Question 1: Is it possible to have a triangle with the following sides?

1. 2 cm , 3 cm, 5 cm
2. 3 cm, 6 cm, 7 cm
3. 6 cm, 3 cm, 2 cm

Answer: Making a triangle is possible only with sides given in option ‘b’. In other options, sum of two sides is either equal to or less than the third side.

Question 2: Take any point O in the interior of a triangle PQR. Is 1. OP + OQ > PQ?
2. OQ + OR > QR?
3. OR + OP > RP?

Answer: The answer is yes in each case, because sum of any two sides of a triangle is always greater than the third side.

Question 3: AM is a median of a triangle ABC. Is AB + BC + CA > 2AM? (Consider the sides of ΔABM and ΔAMC) Answer: In ΔABM; AB + BM > AM
Similarly, in ΔAMC; AC + CM > AM
AB + BM + CM + AC > 2AM
Or, AB + BC + CA > 2AM

Question 4: ABCD is a quadrilateral. Is AB + BC + CD + DA > AC + BD? Answer: In ΔABC; AB + BC > AC
In ΔDAC; DA + CD > AC
In ΔDAB; DA + AB > DB
In ΔDCB; CD + CB > DB

2AB + 2BC + 2 CD + 2AD > 2AC + 2BD
Or, 2(AB + BC + CD + AD) > 2(AC + BD)
Or, AB + BC + CD + AD > AC + BD

Question 5: ABCD is a quadrilateral. Is AB + BC + CD + DA < 2(AC + BD)?
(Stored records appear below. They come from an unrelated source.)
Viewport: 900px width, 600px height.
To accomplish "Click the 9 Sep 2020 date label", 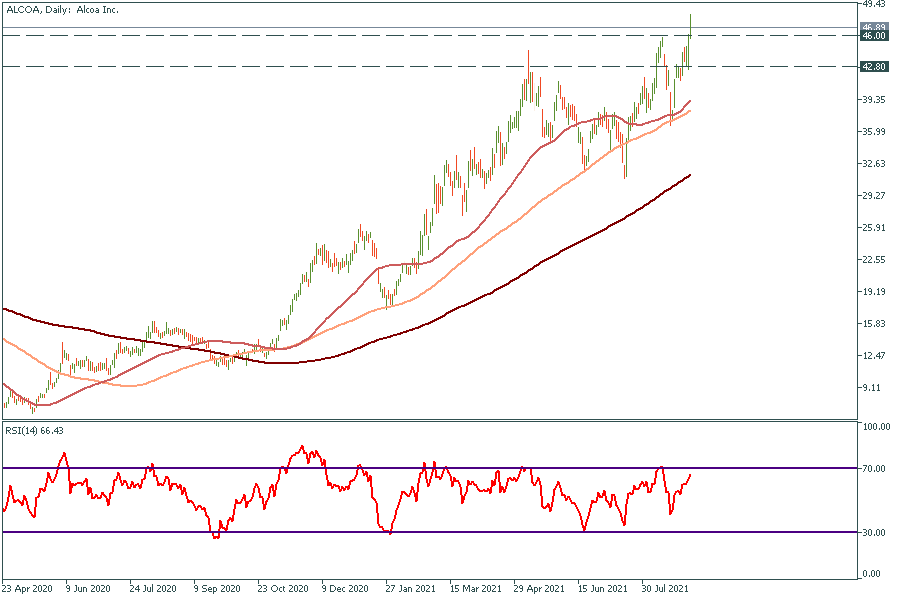I will coord(217,589).
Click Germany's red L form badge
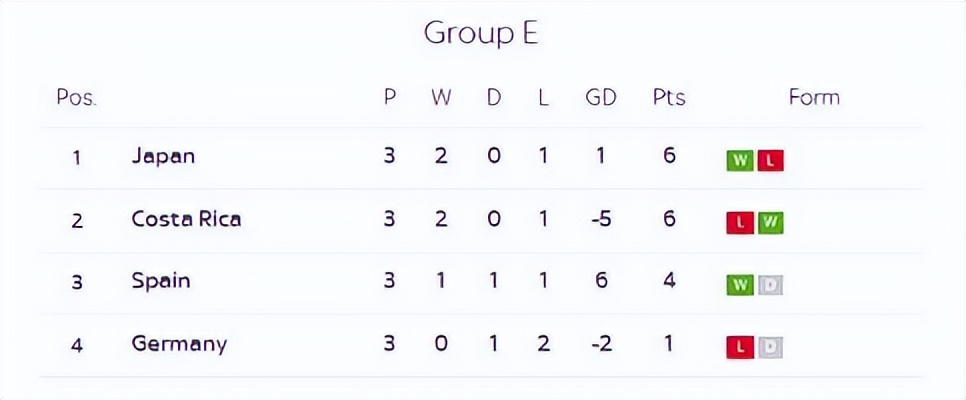Viewport: 966px width, 400px height. [x=739, y=347]
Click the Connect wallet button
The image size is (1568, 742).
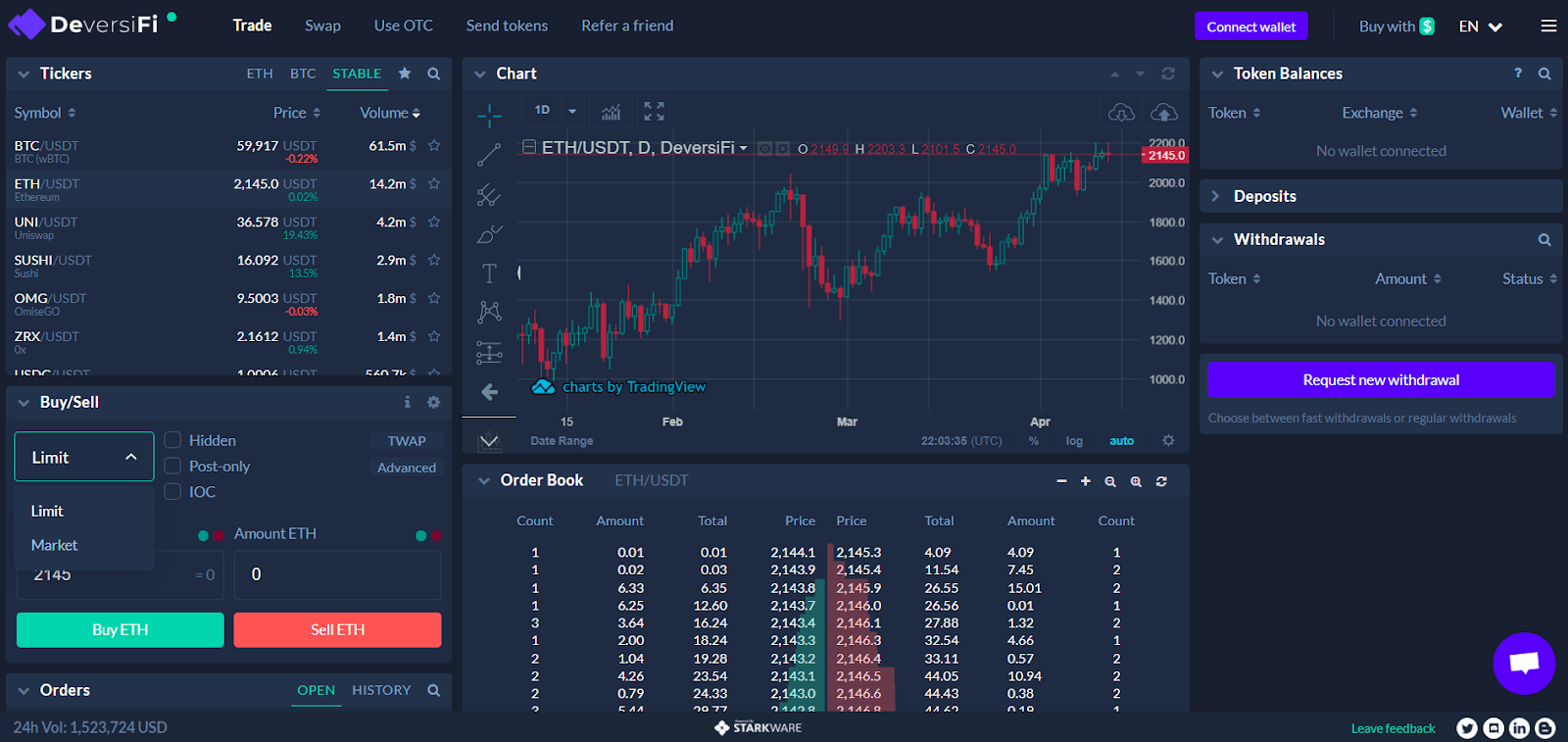click(x=1250, y=26)
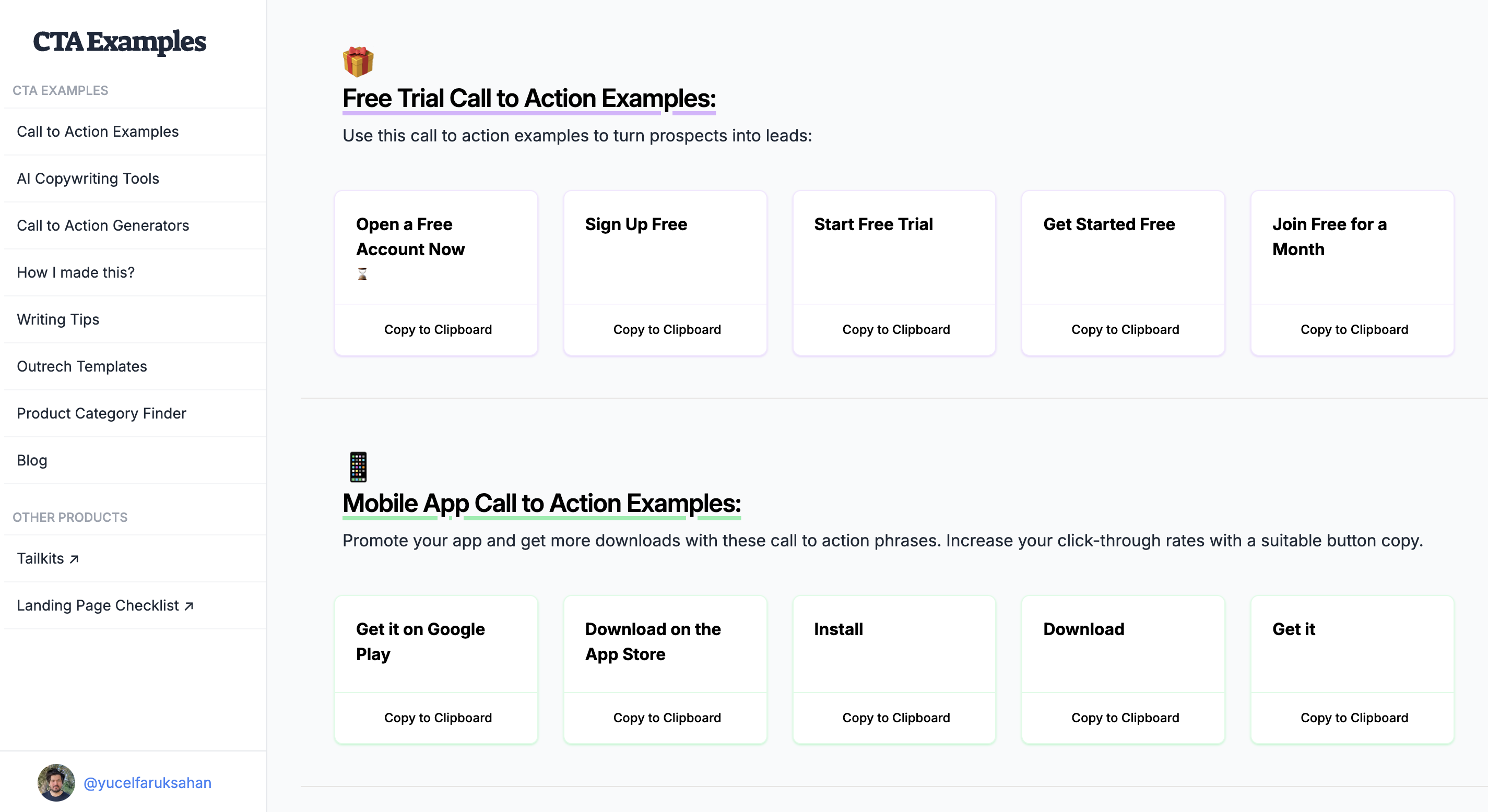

Answer: Let us assume a point O at the point of intersection of diagonals AC and BD.

In ΔOAB; OA + OB > AB
In Δ OBC; OB + OC > BC
In ΔODC; OD + OC > CD

AB + BC + CD + DA < OA + OB + OB + OC + OC + OD + OD + OA
Or, AB + BC + CD + DA < OA + OA + OC + OC + OD + OD + OB + OB
Or, AB + BC + CD + DA < 2(OA + OC + OD + OB)
Or, AB + BC + CD + DA < 2(AC + BD)

Question 6: The lengths of two sides of a triangle are 12 cm and 15 cm. Between what two measures should the length of the third side fall?

Answer: Sum of given two sides = 12 cm + 15 cm = 27 cm
Hence, the third side should always be less than 27 cm.
The difference between given sides = 15 cm – 12 cm = 3 cm
If the third side will be = 3 cm then 12 + 3 = 15 cm shall be equal to one of the given sides.
Hence, the third side should be more than 3 cm
So, range of measure of third side = 4 cm to 26 cm.